- [CONSIGNE] D'après l'extrait retenu, par quelle formule commence une autre version de cet enseignement ?

- [EXTRAIT RETENU]

————

A tout murîd [correspond]* une nuit d’ « ouverture » (fath) , une nuit de « voyage nocturne » (isrâ’) et une nuit de « valeur » (qadr) **

 – Commentaire :

* L’énoncé initial « A tout murîd » exprime une constante nécessaire dans la Voie, inhérente à l’état du murîd qui la parcourt jusqu’à son terme. Dans une autre version de cet enseignement celui-ci débute par la formule « A tout cheminant (sâlik) ».

** On remarquera dès maintenant que l’ordre dans lequel ces nuits sont mentionnées est « inversé » par rapport à celui attesté par la chronologie traditionnelle de la geste prophétique et, plus particulièrement, de la « descente » coranique qui commence lors de la Nuit de la « valeur » et s’achève quelques années après à la conquête (al-fath) de la Mekke. Entre ces deux événements se situe, à dix ans d’écart de chacun (selon la chronologie habituelle), le « voyage nocturne ». Le cheminement spirituel du murîd peut ainsi être décrit comme une « remontée » du cycle temporel, conformément aux indications données par René Guénon, notamment dans ses Aperçus sur l’Initiation (Chap. XXXIX) et La Grande Triade (Chap. XVII), et sur lesquelles nous reviendrons plus loin, in châ Allah !

————

- [MATÉRIEL FOURNI]

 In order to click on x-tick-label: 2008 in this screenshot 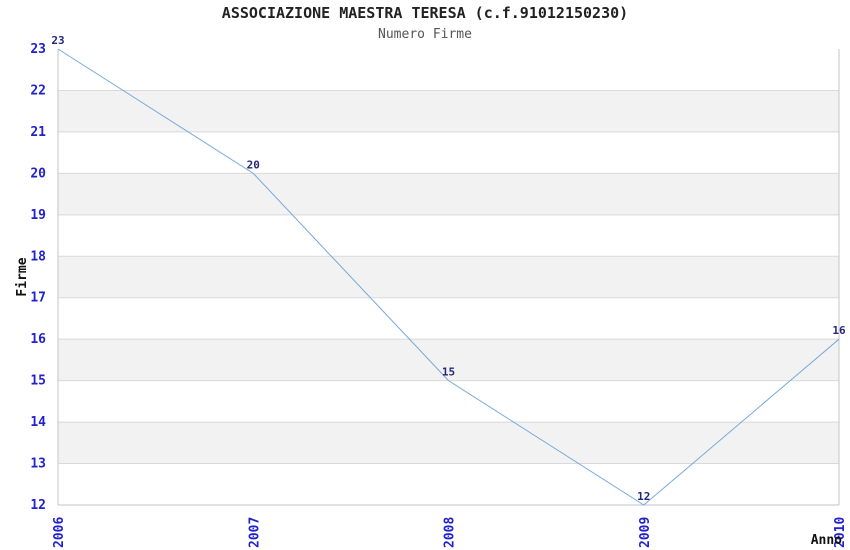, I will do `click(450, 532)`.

————

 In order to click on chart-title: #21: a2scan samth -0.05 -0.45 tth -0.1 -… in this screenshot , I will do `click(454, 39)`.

————

- [TÂCHE ACCOMPLIE] Par la formule « A tout cheminant (sâlik) ».